Bir katedral kadar büyük olan bu yerde insanlar fasulye filizi gibi sıkışık bir şekilde oturuyordu. Bu sırada maskeli teröristler silahlarıyla devriye geziyordu.
Gecenin bu geç saatinde. İnsanlar bu otelde günlerini huzur içinde bitirmeliydiler, ancak bunun yerine korkunç ve kaotik bir sona dönüştü.
Ve lobinin her tarafına dağılmış olan bir sürü sandalyeyi ön kapının önüne bir kule gibi yığdılar.
Sandalyeler, kimsenin içeri girmesini engellemek için barikat olarak kapıya doğru çevrilmişti. Ve üst üste yığılmış sandalyelerin ortasına sadece bir lüks sandalye yerleştirildi.
Ve sandalye kulesinin ortasında bacak bacak üstüne atmış oturan adam.
A sınıfı kötü adam, Monkey Spanner.
Adam ağzında purosuyla oturuyor, iki yana doğru bükülmüş sakalını sanki bir korsan kralıymış gibi oynatıyordu.
"...Tüm rehineleri topladınız mı?"
Purosunu çiğnedi ve sandalye kulesinin dibindeki personele sordu, personel ruh dolu bir sesle bağırdı.
"Evet! 30 kattaki tüm insanları burada emniyete aldık!"
"...Tamam, tamam."
Adam uzun bir süre sakalıyla oynadı ama çok geçmeden yerinden kalktı.
Ayağa kalkar kalkmaz devasa kasları kıpırdadı.
O ayağa kalkmaya başladığında, maskeli kameraman aceleyle seti kurdu.
Bu büyük ve kalabalık yerde.
Bu kalabalık lobide insanlar nefeslerini tutmuşlardı ve duyulabilen tek şey o adamın oturduğu yerden kalkarken çıkardığı sesti.
Kısa süre sonra ağır bedenini kaldırdı ve ön tarafa, yani kameraya doğru bağırdı.
"Derneğe ve Hükümete bilgi veriyorum."
Ağır bir şekilde konuşarak hemen nefes aldı ve yüksek sesle bağırdı.
"Tam burada!!! Elimizde binlerce rehine var! Eğer parayı şimdi size söyleyeceğim hesaba yatırmazsanız!!!! herkesi öldüreceğim! Hesap numaram Bir! Sıfır! Sıfır! Sıfır! İki!" Hepsi bu kadarmış gibi yüksek sesle bağırırken.
Birdenbire, o sessiz rehinelerin arasından bazı alkış sesleri duyulmaya başladı.
Alkış, alkış, alkış, alkış.
Bu sessiz alanda, onun çığlığı dışında.
Birinin el çırptığını duymak çok garipti.
Canlı yayın yapan Monkey Spanner bile konuşurken durakladı.

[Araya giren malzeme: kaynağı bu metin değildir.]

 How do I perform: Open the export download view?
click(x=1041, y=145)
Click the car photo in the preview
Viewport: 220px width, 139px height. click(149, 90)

Ortalık birden sessizleşti, sadece alkış sesleri duyuluyordu.
Çevredeki vatandaşlar şaşkınlık ve dehşetle başlarını çevirip el çırpan deliyi aradılar.
Bu bakışlar karşısında sessizce yerimden kalktım.
Alkışlamaya devam ettim.
Bu şekilde bir agro yapılması gerekiyor.